Another approach is based on a so-called “blind source separation” (BSS) algorithm in order to separate a person's voice from background noise by corresponding audio signal processing. In this respect, US 2003/0055535 A1 relates to the use of a BSS algorithm for separating the voice of an operator of a vehicle wheel alignment system with a voice audio interface from background noise by using a microphone array in order to avoid the necessity to use a headset. US 2005/0060142 A1 relates in a more general manner to the use of two spaced-apart microphones operated with a BSS algorithm for voice separation from background noise in audio applications.
It is an object of the invention to provide for a system and a method for separation of a person's voice from ambient sound wherein good intelligibility of speech is achieved while nevertheless discomfort to the person is to be avoided as far as possible.

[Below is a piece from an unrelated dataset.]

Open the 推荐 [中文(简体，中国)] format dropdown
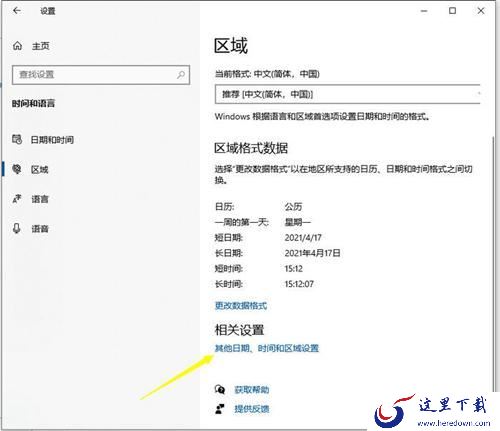Image resolution: width=500 pixels, height=431 pixels. pyautogui.click(x=348, y=94)
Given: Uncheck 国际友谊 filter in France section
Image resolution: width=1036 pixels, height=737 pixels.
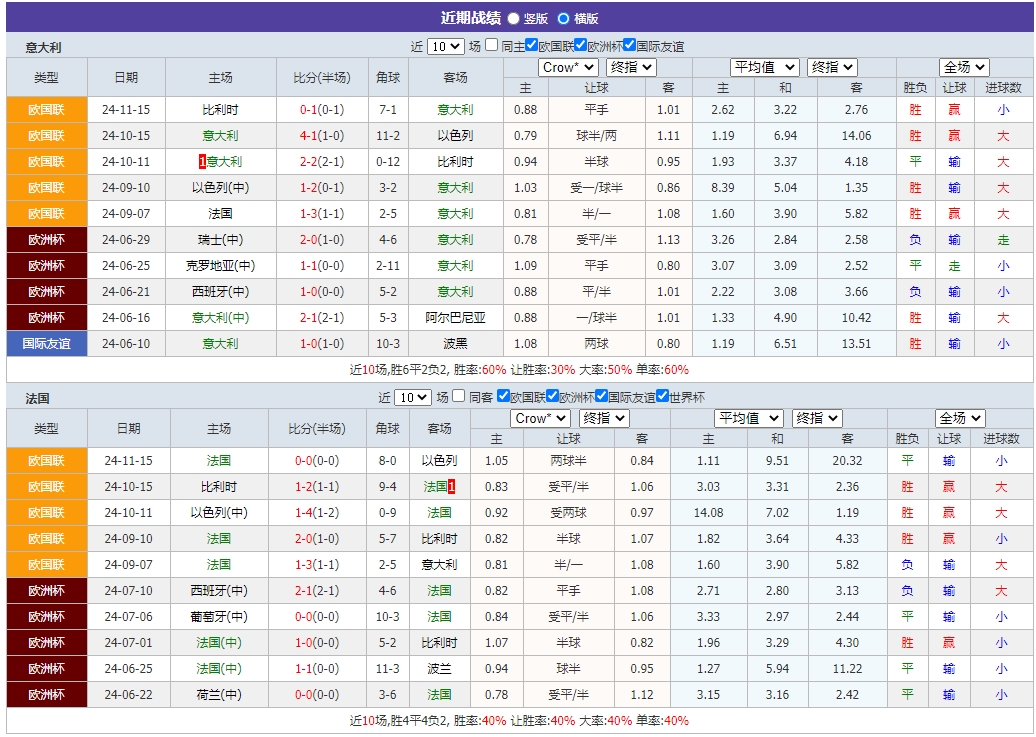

SUMMARY OF THE INVENTIONAccording to the invention this object is achieved by a system as defined in claims 1 and 25, and by corresponding methods as defined in claims 28 and 29, respectively.
The invention is beneficial in that, by using a first microphone and a second microphone, wherein according to the solution of claims 1 and 28 the first microphone is oriented outwardly towards the environment and the second microphone oriented inwardly towards the user's ear canal and according to the solution of claims 25 and 29 the first microphone is located at the right ear and the second microphone is located at the left ear, and by processing the audio signals from the first and second microphone by a blind source separation algorithm, good separation of the user's voice from ambient sound with resulting high intelligibility of the user's speech is achieved without the need for additional restrictions regarding the location of the microphones, so that in particular the need for a boom microphone or a bone-conduction microphone can be avoided. In particular, by orienting the first microphone towards the environment and orienting the second microphone towards the user's ear canal or by locating the first microphone at the right ear and the second microphone at the left ear these two microphones pick up sufficiently differently mixed signals of the ambient sound and the user's voice so that a BSS algorithm will work efficiently.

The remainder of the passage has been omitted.